Après son départ, Catherine se sent comme trompée dans une passion de jeunesse. La France qu'elle aimait tant la repousse et la trahit pour une autre. Ce n'est pas sa fille qui a été mise à la porte, c'est elle, avec son sceptre, sa couronne, son armée, l'histoire glorieuse de sa patrie et ses espoirs démesurés. Blessée à vif, elle envoie à Vienne un représentant chargé de négocier l'alliance qu'elle a si souvent repoussée. Désormais, l'Europe se divise en deux camps : d'un côté la Russie, l'Autriche et l'Espagne ; de l'autre la France, l'Angleterre, la Hollande et la Prusse... Certes, les dosages peuvent encore changer et des transferts d'influence s'opérer par-dessus les frontières, mais, dans l'ensemble, aux yeux de Catherine, la carte est déjà dessinée pour les années à venir.
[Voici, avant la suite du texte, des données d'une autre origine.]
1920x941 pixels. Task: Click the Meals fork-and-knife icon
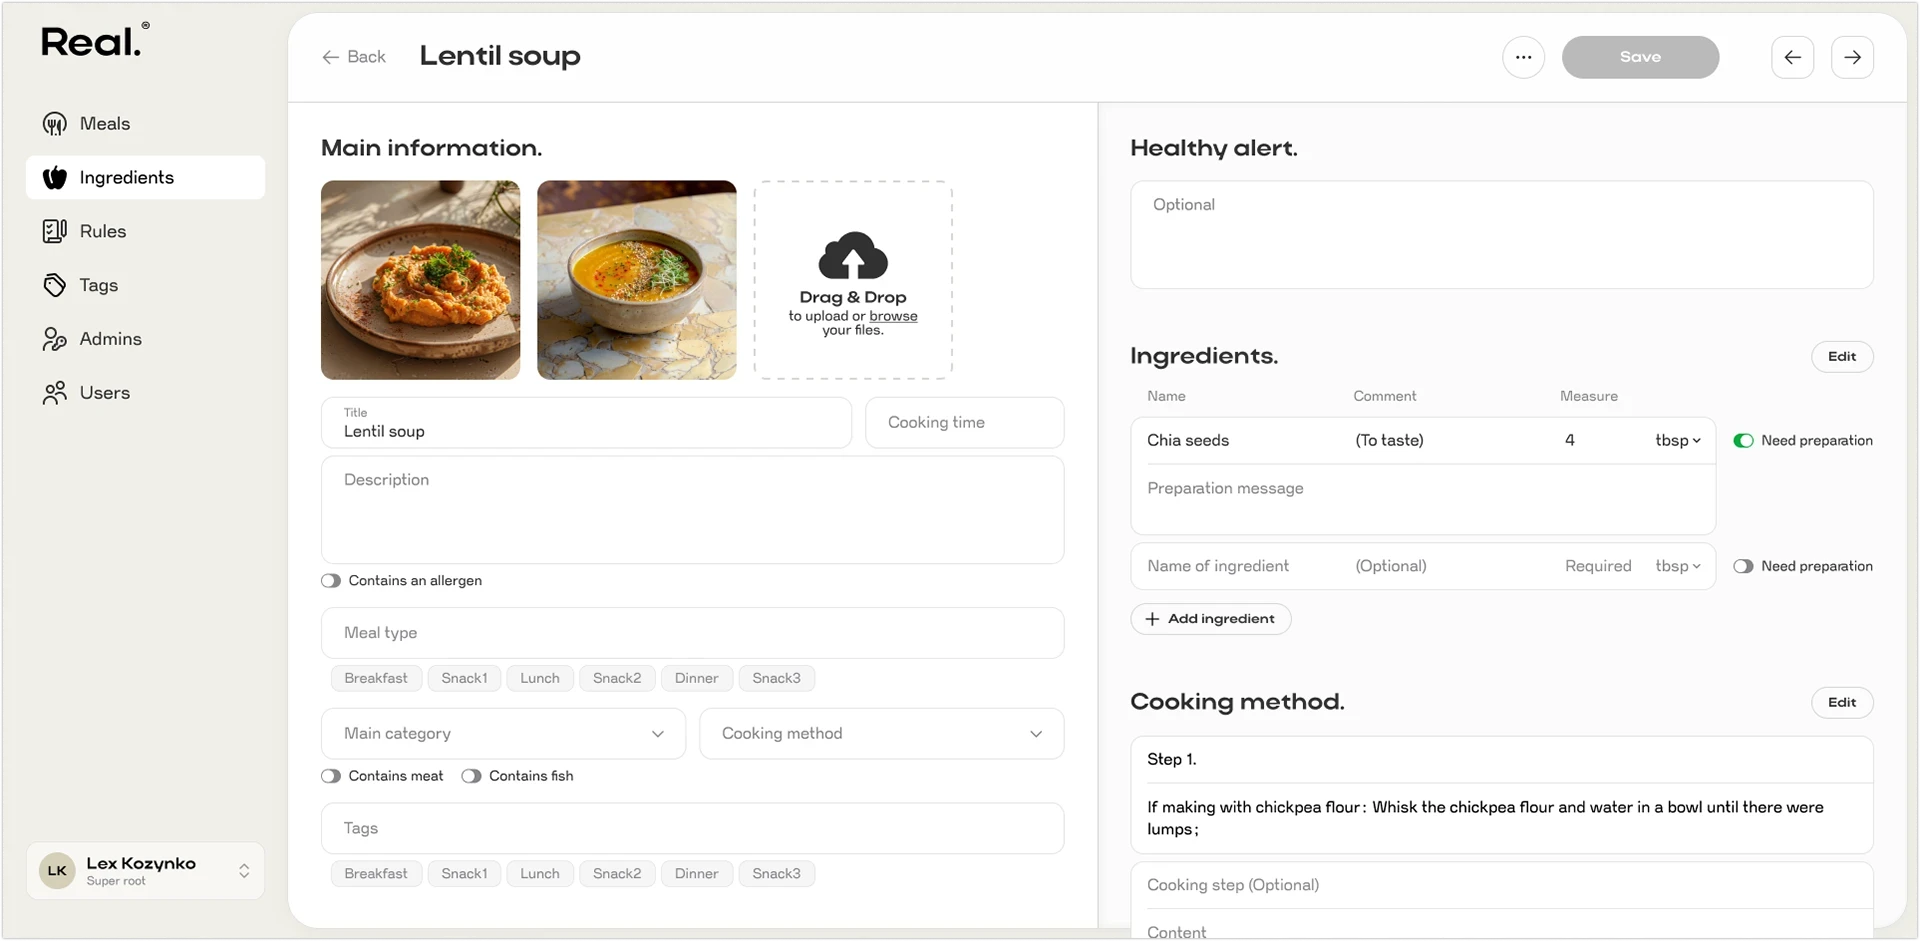click(55, 124)
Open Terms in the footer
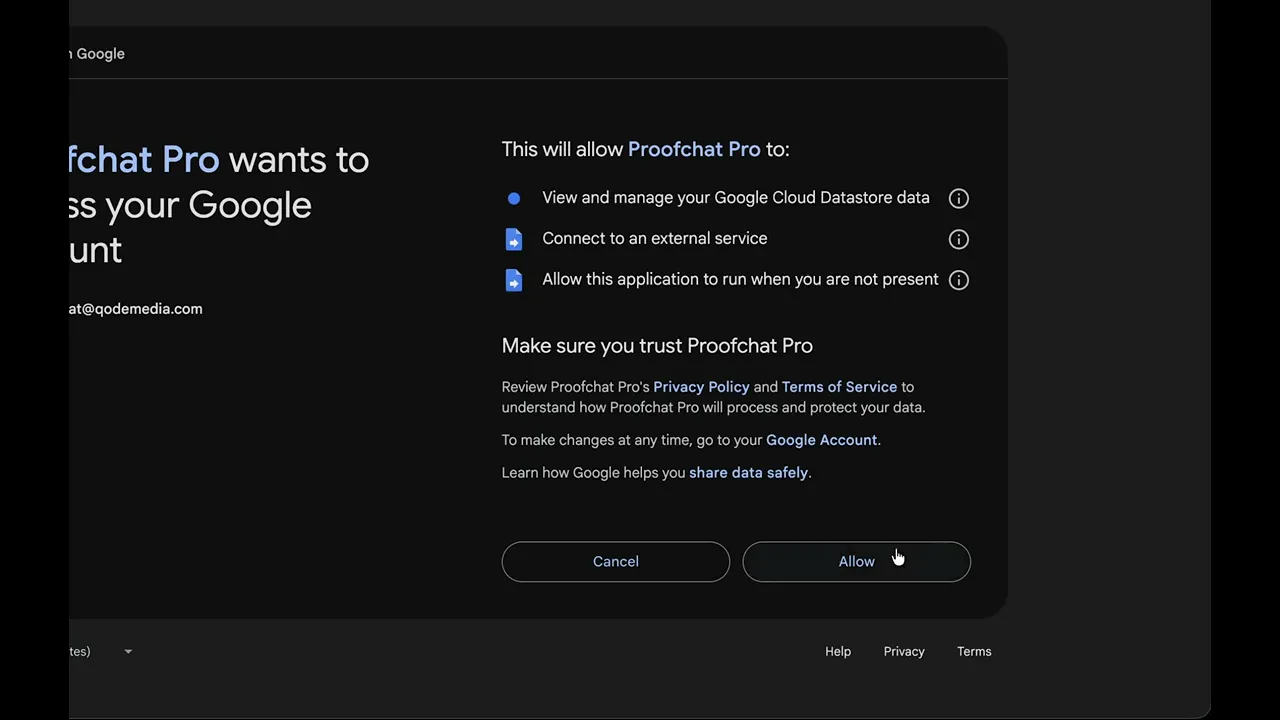The width and height of the screenshot is (1280, 720). (x=974, y=652)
Dans ce micmac diplomatique, ses conseillers se démènent, proposent, marchandent, se fâchent et se réconcilient. Depuis qu'il fait partie du Haut Conseil secret, le duc Charles-Frédéric de Holstein se distingue par la hardiesse de ses exigences. Son besoin de reprendre possession des territoires qui ont jadis appartenu à sa famille tourne à l'idée fixe. Il voit toute l'histoire du globe à travers celle du minuscule duché qui est, prétend-il, son apanage. Agacée par ses continuelles revendications, Catherine finit par demander officiellement au roi du Danemark de rendre le Sleswig à son gendre, le grand-duc de Holstein-Gottorp. S'étant heurtée à un refus catégorique de la part du souverain danois, Frédéric IV, elle en appelle à l'amitié de l'Autriche et obtient que celle-ci soutienne, éventuellement, les revendications du remuant Charles-Frédéric sur le lopin qui faisait partie, hier encore, de son héritage et dont il a été frustré par les honteux traités de Stockholm et de Frederiksborg. L'entrée de l'Angleterre dans cet imbroglio ne fait que brouiller les cartes.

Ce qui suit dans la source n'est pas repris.